Whoa...guess that's an important one! That's about a 48% improvement right there.
 
Once in connected mode, higher MTUs are allowed..up to 64K, so that's try that next:

Code:
root@ib3:~# ifconfig ib0 mtu 64000
root@ib4:~# ifconfig ib0 mtu 64000


Code:
root@ib3:~# iperf -P 1 -c 192.168.9.4
------------------------------------------------------------
Client connecting to 192.168.9.4, TCP port 5001
TCP window size:  189 KByte (default)
------------------------------------------------------------
[  3] local 192.168.9.2 port 47626 connected with 192.168.9.4 port 5001
[ ID] Interval       Transfer     Bandwidth
[  3]  0.0-10.0 sec  19.6 GBytes  16.8 Gbits/sec

No that's what I'm talking about.
 
Code:
root@ib3:~# iperf -P 1 -c 192.168.9.4
------------------------------------------------------------
Client connecting to 192.168.9.4, TCP port 5001
TCP window size:  189 KByte (default)
------------------------------------------------------------
[  3] local 192.168.9.2 port 47626 connected with 192.168.9.4 port 5001
[ ID] Interval       Transfer     Bandwidth
[  3]  0.0-10.0 sec  19.6 GBytes  16.8 Gbits/sec

No that's what I'm talking about.

Good God, that just made my pants dance some :D
 
Once in connected mode, higher MTUs are allowed..up to 64K, so that's try that next:

Code:
root@ib3:~# ifconfig ib0 mtu 64000
root@ib4:~# ifconfig ib0 mtu 64000


Code:
root@ib3:~# iperf -P 1 -c 192.168.9.4
------------------------------------------------------------
Client connecting to 192.168.9.4, TCP port 5001
TCP window size:  189 KByte (default)
------------------------------------------------------------
[  3] local 192.168.9.2 port 47626 connected with 192.168.9.4 port 5001
[ ID] Interval       Transfer     Bandwidth
[  3]  0.0-10.0 sec  19.6 GBytes  16.8 Gbits/sec

No that's what I'm talking about.

Very nice!

So a question regarding IB as I am a bit of a noob in that area. When you have your cluster setup, will you be using IPoIB for the communication between nodes and data storage the same as your benchmarking there? Or do you switch it to act more like a SAN where it will address disks remotely? Or does it get mixed with the nodes themselves sharing information via IPoIB but then your ZFS head server talks directly to the drive via a different mode?

Thanks..
 
Very nice!

So a question regarding IB as I am a bit of a noob in that area. When you have your cluster setup, will you be using IPoIB for the communication between nodes and data storage the same as your benchmarking there? Or do you switch it to act more like a SAN where it will address disks remotely? Or does it get mixed with the nodes themselves sharing information via IPoIB but then your ZFS head server talks directly to the drive via a different mode?

Thanks..

I'm about 3 days into IB experience, so noob too.
As I understand it there are a bunch of options:

NFS over IPoIB
iScisi over IPoIB

-OR-

(Assuming the underlying operating systems support it) you eliminate TCP/IP all-together and use NFS and/or iSCSI over RDMA (Remote direct memory access)

iSCSI over RDMA:
http://docs.oracle.com/cd/E23824_01/html/821-1459/fnnop.html#gfcun

NFS over RDMA:
http://www.opengridcomputing.com/nfs-rdma.html

I'm working on getting components in place to do IB testing over RDMA now.
 
I'd definitely be interested if you can get NFS over RDMA working - I played around with it for awhile and had no luck (Mellanox 10Gb IB cards - the onboard memory ones)
 
For ease of use, vanilla NFS and iSCSI are fine. RDMA with them in my experience was difficult to implement, unstable, and not much of a performance boost. This also obviously layers on top of IPoIB, so don't expect latency equivalent to what infiniband may advertise due to overhead.

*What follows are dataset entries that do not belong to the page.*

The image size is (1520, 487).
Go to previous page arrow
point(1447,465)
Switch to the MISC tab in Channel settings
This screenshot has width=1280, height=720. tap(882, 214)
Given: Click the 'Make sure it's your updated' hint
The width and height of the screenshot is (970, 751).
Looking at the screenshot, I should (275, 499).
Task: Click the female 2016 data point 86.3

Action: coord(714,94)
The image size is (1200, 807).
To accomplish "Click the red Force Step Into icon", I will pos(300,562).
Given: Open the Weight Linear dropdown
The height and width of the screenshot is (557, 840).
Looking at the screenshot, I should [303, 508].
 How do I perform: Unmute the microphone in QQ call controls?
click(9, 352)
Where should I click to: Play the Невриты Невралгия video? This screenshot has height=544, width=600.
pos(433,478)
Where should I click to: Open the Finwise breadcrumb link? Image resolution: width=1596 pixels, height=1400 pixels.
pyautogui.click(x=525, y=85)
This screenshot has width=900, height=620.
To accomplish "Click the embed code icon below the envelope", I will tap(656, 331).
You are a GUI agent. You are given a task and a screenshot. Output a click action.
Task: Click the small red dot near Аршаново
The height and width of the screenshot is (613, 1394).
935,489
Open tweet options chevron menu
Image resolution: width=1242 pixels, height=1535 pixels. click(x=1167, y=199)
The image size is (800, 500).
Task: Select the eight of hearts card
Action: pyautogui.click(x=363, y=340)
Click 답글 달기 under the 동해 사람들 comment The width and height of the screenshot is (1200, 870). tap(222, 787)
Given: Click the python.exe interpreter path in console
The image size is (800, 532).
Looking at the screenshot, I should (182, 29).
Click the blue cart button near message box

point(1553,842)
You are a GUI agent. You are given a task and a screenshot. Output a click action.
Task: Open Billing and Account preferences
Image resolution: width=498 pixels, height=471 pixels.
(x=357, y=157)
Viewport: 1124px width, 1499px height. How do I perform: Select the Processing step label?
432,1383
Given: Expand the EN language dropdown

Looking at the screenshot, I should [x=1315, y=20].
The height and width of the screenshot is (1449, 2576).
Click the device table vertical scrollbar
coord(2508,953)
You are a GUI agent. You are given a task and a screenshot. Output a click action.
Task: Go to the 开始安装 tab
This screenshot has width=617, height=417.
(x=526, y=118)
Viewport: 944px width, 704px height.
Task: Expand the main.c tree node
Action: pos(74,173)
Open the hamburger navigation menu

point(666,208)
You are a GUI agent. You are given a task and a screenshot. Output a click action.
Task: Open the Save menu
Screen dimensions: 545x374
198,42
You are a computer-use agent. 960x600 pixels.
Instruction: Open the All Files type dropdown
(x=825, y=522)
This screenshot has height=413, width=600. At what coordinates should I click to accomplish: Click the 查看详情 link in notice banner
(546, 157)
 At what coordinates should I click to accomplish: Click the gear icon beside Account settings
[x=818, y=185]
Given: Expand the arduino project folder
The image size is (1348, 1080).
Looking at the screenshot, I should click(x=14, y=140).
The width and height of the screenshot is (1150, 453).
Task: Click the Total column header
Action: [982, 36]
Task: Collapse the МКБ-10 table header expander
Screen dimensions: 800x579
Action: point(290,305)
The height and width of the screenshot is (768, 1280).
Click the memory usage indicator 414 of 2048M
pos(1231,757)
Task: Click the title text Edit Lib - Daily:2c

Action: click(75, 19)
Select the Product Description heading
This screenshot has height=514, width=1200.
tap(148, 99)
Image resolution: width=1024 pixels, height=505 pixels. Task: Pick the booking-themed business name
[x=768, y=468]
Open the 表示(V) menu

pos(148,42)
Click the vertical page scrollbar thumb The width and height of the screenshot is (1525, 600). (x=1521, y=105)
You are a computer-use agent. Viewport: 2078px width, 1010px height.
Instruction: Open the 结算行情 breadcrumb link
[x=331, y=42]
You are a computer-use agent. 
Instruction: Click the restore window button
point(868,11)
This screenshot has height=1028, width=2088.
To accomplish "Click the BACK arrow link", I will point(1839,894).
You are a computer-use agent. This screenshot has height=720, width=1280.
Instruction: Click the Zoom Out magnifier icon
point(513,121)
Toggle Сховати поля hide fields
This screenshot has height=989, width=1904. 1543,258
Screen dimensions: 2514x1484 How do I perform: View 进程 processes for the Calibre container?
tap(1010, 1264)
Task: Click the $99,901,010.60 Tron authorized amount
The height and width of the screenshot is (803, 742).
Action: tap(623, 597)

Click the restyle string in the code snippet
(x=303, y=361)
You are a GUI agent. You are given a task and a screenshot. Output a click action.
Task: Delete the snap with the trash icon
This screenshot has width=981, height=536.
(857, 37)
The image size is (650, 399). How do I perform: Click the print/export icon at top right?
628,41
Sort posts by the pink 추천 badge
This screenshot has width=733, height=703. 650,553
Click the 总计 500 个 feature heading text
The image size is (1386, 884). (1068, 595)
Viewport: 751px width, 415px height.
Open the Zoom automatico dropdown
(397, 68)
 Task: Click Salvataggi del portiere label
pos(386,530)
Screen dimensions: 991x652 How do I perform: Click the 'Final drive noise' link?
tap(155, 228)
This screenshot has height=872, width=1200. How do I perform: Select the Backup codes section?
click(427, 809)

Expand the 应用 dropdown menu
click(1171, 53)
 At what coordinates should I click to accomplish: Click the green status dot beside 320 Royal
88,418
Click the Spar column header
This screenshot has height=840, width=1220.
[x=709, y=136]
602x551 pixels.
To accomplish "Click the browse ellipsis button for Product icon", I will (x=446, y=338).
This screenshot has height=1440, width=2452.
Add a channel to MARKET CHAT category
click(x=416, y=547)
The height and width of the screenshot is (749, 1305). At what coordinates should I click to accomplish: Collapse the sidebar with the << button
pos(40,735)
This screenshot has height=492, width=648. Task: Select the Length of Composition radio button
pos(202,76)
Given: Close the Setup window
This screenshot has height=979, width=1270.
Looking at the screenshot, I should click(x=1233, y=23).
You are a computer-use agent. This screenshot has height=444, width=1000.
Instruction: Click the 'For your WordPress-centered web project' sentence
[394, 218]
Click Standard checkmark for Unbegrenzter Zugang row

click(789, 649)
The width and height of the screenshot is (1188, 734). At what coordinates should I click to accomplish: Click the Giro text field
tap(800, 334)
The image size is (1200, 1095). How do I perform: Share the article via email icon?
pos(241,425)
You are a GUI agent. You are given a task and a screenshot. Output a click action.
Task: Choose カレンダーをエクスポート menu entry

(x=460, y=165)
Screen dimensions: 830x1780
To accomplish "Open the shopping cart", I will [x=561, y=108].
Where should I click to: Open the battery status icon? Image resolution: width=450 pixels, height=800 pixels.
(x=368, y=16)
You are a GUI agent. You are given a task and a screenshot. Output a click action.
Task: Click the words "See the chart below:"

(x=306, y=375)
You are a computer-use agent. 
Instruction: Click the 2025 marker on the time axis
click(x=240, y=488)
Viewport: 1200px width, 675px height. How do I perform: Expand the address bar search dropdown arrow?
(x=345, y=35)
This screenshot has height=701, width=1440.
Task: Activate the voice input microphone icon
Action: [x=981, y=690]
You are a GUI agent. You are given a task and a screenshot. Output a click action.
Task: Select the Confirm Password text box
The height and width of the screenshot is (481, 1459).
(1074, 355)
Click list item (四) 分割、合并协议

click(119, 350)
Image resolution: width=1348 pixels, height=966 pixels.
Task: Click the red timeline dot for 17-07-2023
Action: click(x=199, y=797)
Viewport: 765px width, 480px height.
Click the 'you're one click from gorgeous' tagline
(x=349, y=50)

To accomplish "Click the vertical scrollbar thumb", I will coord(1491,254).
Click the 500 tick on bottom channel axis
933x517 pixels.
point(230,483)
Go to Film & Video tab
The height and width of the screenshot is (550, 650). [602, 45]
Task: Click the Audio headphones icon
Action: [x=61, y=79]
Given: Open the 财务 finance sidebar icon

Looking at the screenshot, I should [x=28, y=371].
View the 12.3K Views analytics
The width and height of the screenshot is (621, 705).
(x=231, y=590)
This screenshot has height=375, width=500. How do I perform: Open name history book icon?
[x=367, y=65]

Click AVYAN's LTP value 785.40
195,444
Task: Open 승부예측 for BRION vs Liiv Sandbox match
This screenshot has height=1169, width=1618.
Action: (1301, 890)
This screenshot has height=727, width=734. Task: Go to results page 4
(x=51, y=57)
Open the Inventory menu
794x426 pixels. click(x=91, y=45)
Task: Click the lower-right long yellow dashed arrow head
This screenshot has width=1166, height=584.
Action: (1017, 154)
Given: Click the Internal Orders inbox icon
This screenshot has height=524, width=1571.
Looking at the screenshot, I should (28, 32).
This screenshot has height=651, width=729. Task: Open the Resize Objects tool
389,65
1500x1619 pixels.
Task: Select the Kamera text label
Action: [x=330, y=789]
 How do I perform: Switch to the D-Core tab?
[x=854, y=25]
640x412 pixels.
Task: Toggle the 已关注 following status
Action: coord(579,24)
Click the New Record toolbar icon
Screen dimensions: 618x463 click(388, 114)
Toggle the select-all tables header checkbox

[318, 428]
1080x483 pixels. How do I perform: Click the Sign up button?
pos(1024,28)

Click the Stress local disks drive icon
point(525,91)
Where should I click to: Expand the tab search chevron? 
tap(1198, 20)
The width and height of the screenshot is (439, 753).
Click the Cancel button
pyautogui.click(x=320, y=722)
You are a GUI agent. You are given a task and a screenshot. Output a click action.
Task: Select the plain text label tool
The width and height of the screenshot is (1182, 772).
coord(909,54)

If you want lowest latency and highest speed storage presentation though, you want to go SRP. That gets you raw disk from storage to client. Implementation on linux is fairly straightforward and decently documented (see SCST or 3.3-rc1 LIO)

Note that infiniband allows protocol mixing without a problem, so you can run any combination of the above with IPoIB, and what have you.
 
I tried nfs over rdma, but gave up, nfs over connected mode works well.

iscsi works ok, but I liked using srp or iser instead, if possible.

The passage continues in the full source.